» **EXERCISE PROMPT**
All of the data below is to be copied again without changes.

(Collected data entries)
╭──

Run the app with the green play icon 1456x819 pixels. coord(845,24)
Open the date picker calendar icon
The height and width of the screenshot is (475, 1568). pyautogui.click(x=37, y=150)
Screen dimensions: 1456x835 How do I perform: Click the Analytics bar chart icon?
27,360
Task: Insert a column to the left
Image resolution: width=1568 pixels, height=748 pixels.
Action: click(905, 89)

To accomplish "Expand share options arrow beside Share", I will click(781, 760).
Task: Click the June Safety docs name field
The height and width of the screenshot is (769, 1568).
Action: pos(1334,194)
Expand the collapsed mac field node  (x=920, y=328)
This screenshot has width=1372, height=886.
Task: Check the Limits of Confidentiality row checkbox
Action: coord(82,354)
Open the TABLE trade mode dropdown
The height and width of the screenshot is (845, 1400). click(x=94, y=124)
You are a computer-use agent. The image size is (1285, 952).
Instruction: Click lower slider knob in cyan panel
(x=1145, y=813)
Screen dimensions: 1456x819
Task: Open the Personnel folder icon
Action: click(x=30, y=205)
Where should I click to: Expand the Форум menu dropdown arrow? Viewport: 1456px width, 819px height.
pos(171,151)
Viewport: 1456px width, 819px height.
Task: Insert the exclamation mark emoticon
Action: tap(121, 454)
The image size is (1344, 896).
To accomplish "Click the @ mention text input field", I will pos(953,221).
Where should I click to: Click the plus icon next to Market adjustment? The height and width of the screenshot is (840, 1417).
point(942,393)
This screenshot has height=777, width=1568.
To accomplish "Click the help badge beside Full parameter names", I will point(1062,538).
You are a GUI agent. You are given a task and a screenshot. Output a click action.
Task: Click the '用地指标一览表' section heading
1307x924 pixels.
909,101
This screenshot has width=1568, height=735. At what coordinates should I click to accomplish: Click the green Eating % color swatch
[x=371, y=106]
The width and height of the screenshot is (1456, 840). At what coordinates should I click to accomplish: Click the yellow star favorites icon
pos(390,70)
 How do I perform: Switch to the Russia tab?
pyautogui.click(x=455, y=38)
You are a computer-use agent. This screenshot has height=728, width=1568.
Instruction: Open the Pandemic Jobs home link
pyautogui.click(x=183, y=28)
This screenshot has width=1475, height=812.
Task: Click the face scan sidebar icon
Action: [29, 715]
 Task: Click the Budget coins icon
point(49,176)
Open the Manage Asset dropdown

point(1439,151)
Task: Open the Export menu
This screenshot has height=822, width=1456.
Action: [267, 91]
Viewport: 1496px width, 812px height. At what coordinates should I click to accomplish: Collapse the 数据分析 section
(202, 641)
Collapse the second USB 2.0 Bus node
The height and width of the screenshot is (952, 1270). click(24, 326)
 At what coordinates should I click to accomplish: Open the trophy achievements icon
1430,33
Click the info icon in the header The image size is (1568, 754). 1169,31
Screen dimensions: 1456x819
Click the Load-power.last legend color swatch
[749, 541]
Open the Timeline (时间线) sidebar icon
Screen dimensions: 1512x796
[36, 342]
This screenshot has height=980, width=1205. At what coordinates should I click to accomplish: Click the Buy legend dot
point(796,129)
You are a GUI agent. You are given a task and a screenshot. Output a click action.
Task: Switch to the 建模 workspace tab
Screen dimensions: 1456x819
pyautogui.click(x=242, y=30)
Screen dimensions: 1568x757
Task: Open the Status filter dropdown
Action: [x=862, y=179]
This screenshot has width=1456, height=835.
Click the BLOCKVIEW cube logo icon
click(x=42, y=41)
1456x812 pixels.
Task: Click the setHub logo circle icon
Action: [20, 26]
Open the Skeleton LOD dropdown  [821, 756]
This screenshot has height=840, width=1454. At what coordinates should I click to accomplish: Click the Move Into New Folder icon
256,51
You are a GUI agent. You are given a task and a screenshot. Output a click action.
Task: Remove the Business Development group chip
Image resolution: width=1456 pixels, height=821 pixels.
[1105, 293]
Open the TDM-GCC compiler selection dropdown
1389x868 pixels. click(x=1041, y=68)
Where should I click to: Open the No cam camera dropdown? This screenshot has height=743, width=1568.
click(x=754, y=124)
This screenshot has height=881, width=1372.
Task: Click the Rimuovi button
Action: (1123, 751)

╰──

» **REPLY**
Run the app with the green play icon 1456x819 pixels. coord(845,24)
Open the date picker calendar icon
The height and width of the screenshot is (475, 1568). pyautogui.click(x=37, y=150)
Screen dimensions: 1456x835 How do I perform: Click the Analytics bar chart icon?
27,360
Task: Insert a column to the left
Image resolution: width=1568 pixels, height=748 pixels.
Action: click(905, 89)

To accomplish "Expand share options arrow beside Share", I will click(781, 760).
Task: Click the June Safety docs name field
The height and width of the screenshot is (769, 1568).
Action: pos(1334,194)
Expand the collapsed mac field node  (x=920, y=328)
This screenshot has width=1372, height=886.
Task: Check the Limits of Confidentiality row checkbox
Action: coord(82,354)
Open the TABLE trade mode dropdown
The height and width of the screenshot is (845, 1400). click(x=94, y=124)
You are a computer-use agent. The image size is (1285, 952).
Instruction: Click lower slider knob in cyan panel
(x=1145, y=813)
Screen dimensions: 1456x819
Task: Open the Personnel folder icon
Action: click(x=30, y=205)
Where should I click to: Expand the Форум menu dropdown arrow? Viewport: 1456px width, 819px height.
pos(171,151)
Viewport: 1456px width, 819px height.
Task: Insert the exclamation mark emoticon
Action: tap(121, 454)
The image size is (1344, 896).
To accomplish "Click the @ mention text input field", I will pos(953,221).
Where should I click to: Click the plus icon next to Market adjustment? The height and width of the screenshot is (840, 1417).
point(942,393)
This screenshot has height=777, width=1568.
To accomplish "Click the help badge beside Full parameter names", I will point(1062,538).
You are a GUI agent. You are given a task and a screenshot. Output a click action.
Task: Click the '用地指标一览表' section heading
1307x924 pixels.
909,101
This screenshot has width=1568, height=735. At what coordinates should I click to accomplish: Click the green Eating % color swatch
[x=371, y=106]
The width and height of the screenshot is (1456, 840). At what coordinates should I click to accomplish: Click the yellow star favorites icon
pos(390,70)
 How do I perform: Switch to the Russia tab?
pyautogui.click(x=455, y=38)
You are a computer-use agent. This screenshot has height=728, width=1568.
Instruction: Open the Pandemic Jobs home link
pyautogui.click(x=183, y=28)
This screenshot has width=1475, height=812.
Task: Click the face scan sidebar icon
Action: [29, 715]
 Task: Click the Budget coins icon
point(49,176)
Open the Manage Asset dropdown

point(1439,151)
Task: Open the Export menu
This screenshot has height=822, width=1456.
Action: [267, 91]
Viewport: 1496px width, 812px height. At what coordinates should I click to accomplish: Collapse the 数据分析 section
(202, 641)
Collapse the second USB 2.0 Bus node
The height and width of the screenshot is (952, 1270). click(24, 326)
 At what coordinates should I click to accomplish: Open the trophy achievements icon
1430,33
Click the info icon in the header The image size is (1568, 754). 1169,31
Screen dimensions: 1456x819
Click the Load-power.last legend color swatch
[749, 541]
Open the Timeline (时间线) sidebar icon
Screen dimensions: 1512x796
[36, 342]
This screenshot has height=980, width=1205. At what coordinates should I click to accomplish: Click the Buy legend dot
point(796,129)
You are a GUI agent. You are given a task and a screenshot. Output a click action.
Task: Switch to the 建模 workspace tab
Screen dimensions: 1456x819
pyautogui.click(x=242, y=30)
Screen dimensions: 1568x757
Task: Open the Status filter dropdown
Action: [x=862, y=179]
This screenshot has width=1456, height=835.
Click the BLOCKVIEW cube logo icon
click(x=42, y=41)
1456x812 pixels.
Task: Click the setHub logo circle icon
Action: [20, 26]
Open the Skeleton LOD dropdown  [821, 756]
This screenshot has height=840, width=1454. At what coordinates should I click to accomplish: Click the Move Into New Folder icon
256,51
You are a GUI agent. You are given a task and a screenshot. Output a click action.
Task: Remove the Business Development group chip
Image resolution: width=1456 pixels, height=821 pixels.
[1105, 293]
Open the TDM-GCC compiler selection dropdown
1389x868 pixels. click(x=1041, y=68)
Where should I click to: Open the No cam camera dropdown? This screenshot has height=743, width=1568.
click(x=754, y=124)
This screenshot has height=881, width=1372.
Task: Click the Rimuovi button
Action: (1123, 751)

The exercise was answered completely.